> [GIVEN PROBLEM]:
Answer these from the book review below.
(a) What is the book's subtitle?
(b) From which groups does the review say all of the book's examples are drawn?
(c) How many pages does the book have?

> [EXCERPTED PASSAGE]:
>>>

The Wife Drought by Annabel Crabb
(Ebury Press)
Pp. 255
Annabel
Crabb is a political commentator, an author, journalist and television show
host. She examines the position of women in the workforce, the inequality of
wages, and the perception of parenting in this book, subtitled, ‘Why women need
wives, and men need lives’. While she makes some interesting points, all of her
examples are drawn from politicians, TV presenters, writers and journalists.
The debate is, therefore, heavily skewed towards middle-class professions,
making it not really typical of real life for most people.
There
is no question that women earn less than men on average, but the reasons for
this are less clear. Often women don’t get the higher-paid jobs because they
don’t have the experience – but how will they ever gain the experience if they
aren’t given the job? Part of the problem is perception. Because there are
currently more men in higher-paid positions, the trend is likely to continue. Another
part of the problem is that the emergent workforce doesn’t see it as a problem
at all, because it isn’t for them. Yet.

<<<

> [DATA LINES]:
>>>

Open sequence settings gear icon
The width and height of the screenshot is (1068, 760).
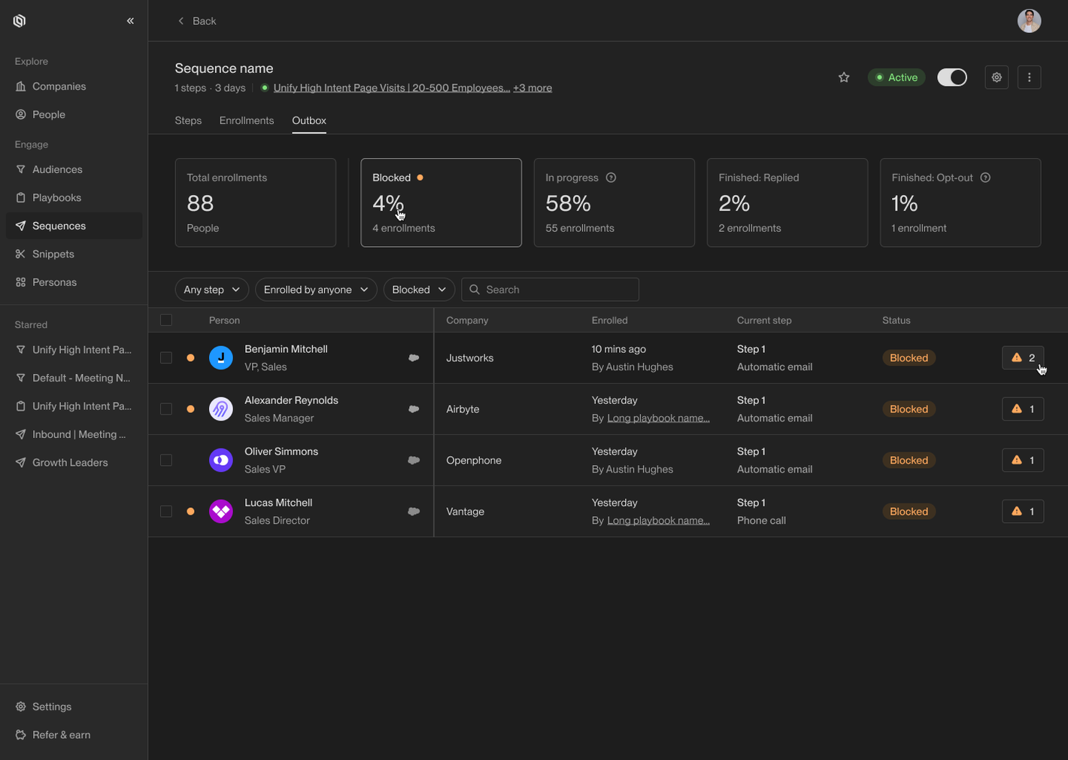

<<<

> [RESPONSE]:
(a) 'Why women need wives, and men need lives'
(b) Politicians, TV presenters, writers and journalists
(c) 255